TASK: Go through the entries below and print, exactly, the lines starting at the one with "You are a computer-use agent." and ending at the one with "Instruction: Click the clear log icon", keeping both ends and no others.

DATA FOR ANALYSIS:
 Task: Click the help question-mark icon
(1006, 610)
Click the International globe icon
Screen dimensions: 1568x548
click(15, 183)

---

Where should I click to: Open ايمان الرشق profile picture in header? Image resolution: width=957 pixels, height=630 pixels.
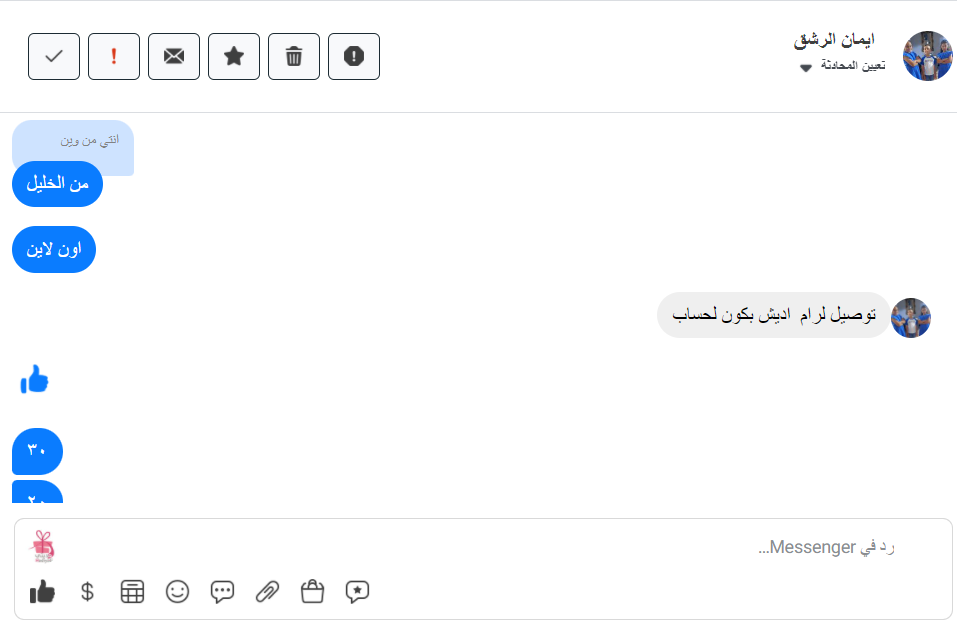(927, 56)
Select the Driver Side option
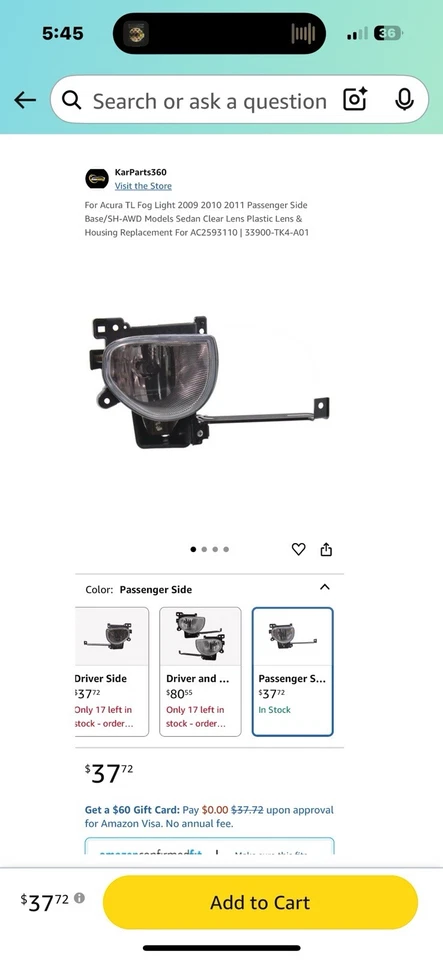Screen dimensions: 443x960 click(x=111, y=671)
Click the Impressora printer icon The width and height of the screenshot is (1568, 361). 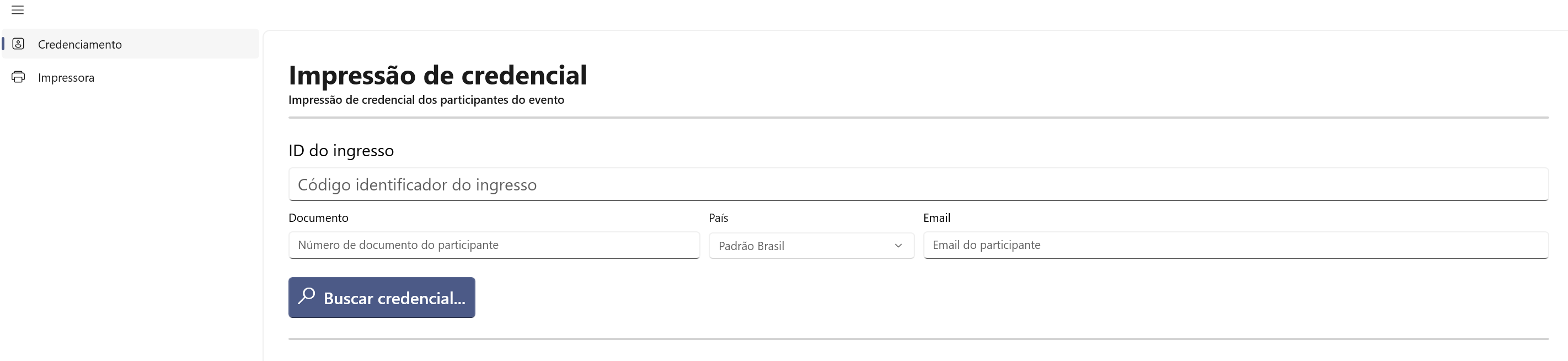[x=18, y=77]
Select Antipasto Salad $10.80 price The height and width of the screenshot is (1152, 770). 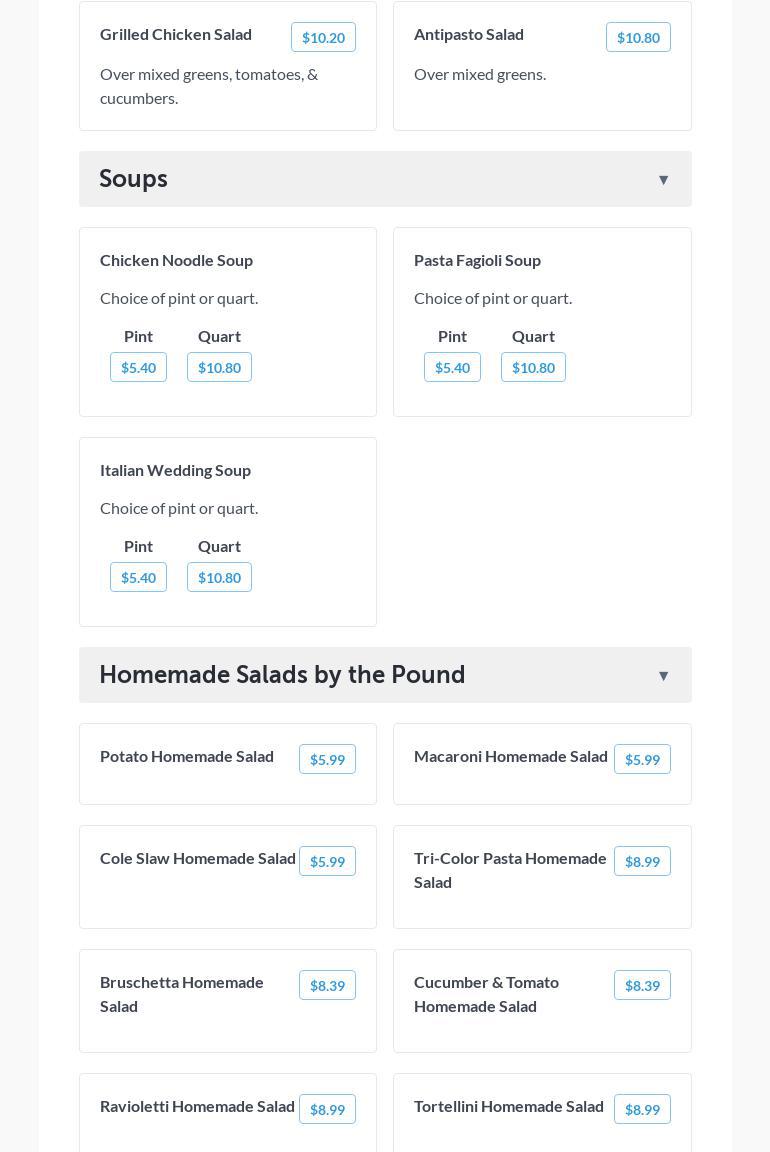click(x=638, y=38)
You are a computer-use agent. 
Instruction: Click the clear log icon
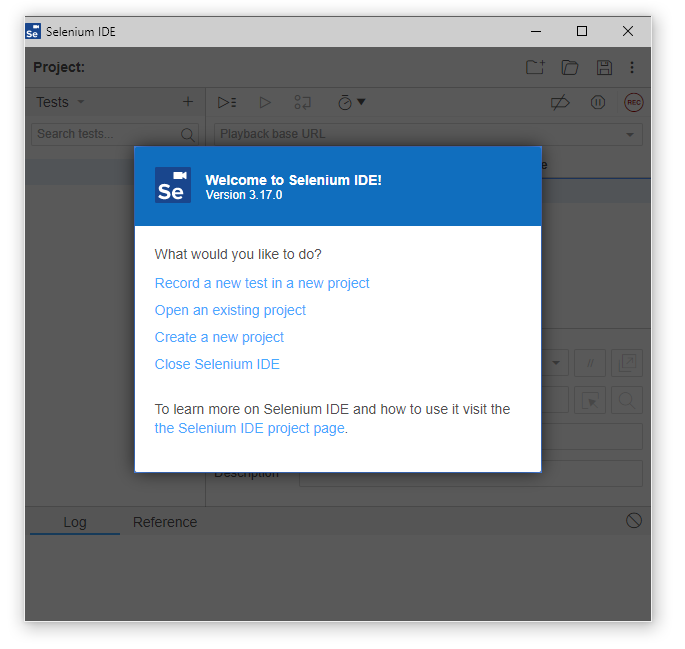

RESPONSE BOX:
You are a computer-use agent. 
Instruction: Click the clear log icon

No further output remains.